The OU won staffroom hearts and minds from its inception, when teachers realised that not only was there now an accessible and affordable route to graduate status, but that they could get at least a year's worth of credit exemptions on the strength of their training-college certificates. Since its launch, it has helped more than 100,000 teachers become graduates or achieve postgraduate qualifications.
The fact that no other university would recognise certificates had been an obstacle to the many college-trained teachers who wanted to become graduates. (Virtually the only previous route was to take a commercial correspondence course leading to an external London University degree. This was arduous and dull - and there were no exemptions for certificated teachers.) Having played its part in the creation of an all-graduate profession, a natural development was for the OU to provide courses leading to a postgraduate advanced diploma and thence to an MA in education.
Last year the top layer was added to this structure - the OU's doctorate in education. This enables teachers, and others working in education, to pursue their studies to the highest possible accredited level.

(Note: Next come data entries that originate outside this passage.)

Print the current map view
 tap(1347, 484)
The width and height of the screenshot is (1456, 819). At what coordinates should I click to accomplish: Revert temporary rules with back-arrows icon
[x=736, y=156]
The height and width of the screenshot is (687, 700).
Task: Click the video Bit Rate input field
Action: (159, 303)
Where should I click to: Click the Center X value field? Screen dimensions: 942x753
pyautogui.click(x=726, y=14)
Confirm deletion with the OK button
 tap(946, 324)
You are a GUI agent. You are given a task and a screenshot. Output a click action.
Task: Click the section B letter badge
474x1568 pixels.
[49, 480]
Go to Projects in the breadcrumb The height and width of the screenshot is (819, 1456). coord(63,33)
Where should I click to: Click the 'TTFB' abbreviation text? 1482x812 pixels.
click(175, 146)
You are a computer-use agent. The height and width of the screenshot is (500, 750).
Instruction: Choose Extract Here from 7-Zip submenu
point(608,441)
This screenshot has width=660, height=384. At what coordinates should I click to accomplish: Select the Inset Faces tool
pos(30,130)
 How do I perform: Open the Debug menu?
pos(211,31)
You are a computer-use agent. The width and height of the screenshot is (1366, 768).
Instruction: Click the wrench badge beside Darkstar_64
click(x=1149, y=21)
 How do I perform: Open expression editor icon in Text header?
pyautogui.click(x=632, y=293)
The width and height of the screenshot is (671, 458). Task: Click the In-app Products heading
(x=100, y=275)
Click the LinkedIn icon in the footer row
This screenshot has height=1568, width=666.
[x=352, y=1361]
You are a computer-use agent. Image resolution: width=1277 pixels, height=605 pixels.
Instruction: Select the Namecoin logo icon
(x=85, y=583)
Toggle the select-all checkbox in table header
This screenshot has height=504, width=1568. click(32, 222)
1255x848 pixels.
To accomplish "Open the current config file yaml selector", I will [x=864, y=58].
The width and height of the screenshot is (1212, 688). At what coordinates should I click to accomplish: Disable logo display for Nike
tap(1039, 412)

Recruitment for the doctorate is described as "healthy".
Given all of this, and the OU's crucial advantage - its accessibility to anyone within reach of the Royal Mail - pioneer graduates such as myself (I received my OU degree in 1973) might be forgiven for feeling miffed that our alma mater, the love child of Jenny Lee and Harold Wilson, could be spurned by an upstart agency from the Major years.
However, if Mike Flude, the OU School of Education's postgraduate programme director feels like that, he doesn't show it.
"We've had discussions with the TTA about areas for development in our programmes. We've received helpful feedback about the shortcomings of our original bid, and we've also sought to get the TTA to recognise our unique position as a national provider and our need to have sufficient time to plan and deliver high quality teaching resources."
The OU's main strength has always been the quality of its printed course materials and "readers" (published collections of relevant academic papers).
"To some extent," explains Mike Flude, "the failure of our bid can be attributed to the long planning cycles of the university. It is less easy for us than for other providers to plan on a short timescale."
Now, though, the TTA, having looked at the results of its bidding process, has asked for interim bids, to be made by early November, for three years of funding starting in 1999.
It is not difficult to work out, though, that the main stumbling block for the OU is the TTA's insistence that professional development should be tailored to local needs.
The OU is a national institution providing equality of access to all prospective students across the UK. Just how it can reconcile this core philosophy with any call for regional emphasis is not easy to see, and it is fair to assume that decision-makers at the OU are grappling with this dilemma.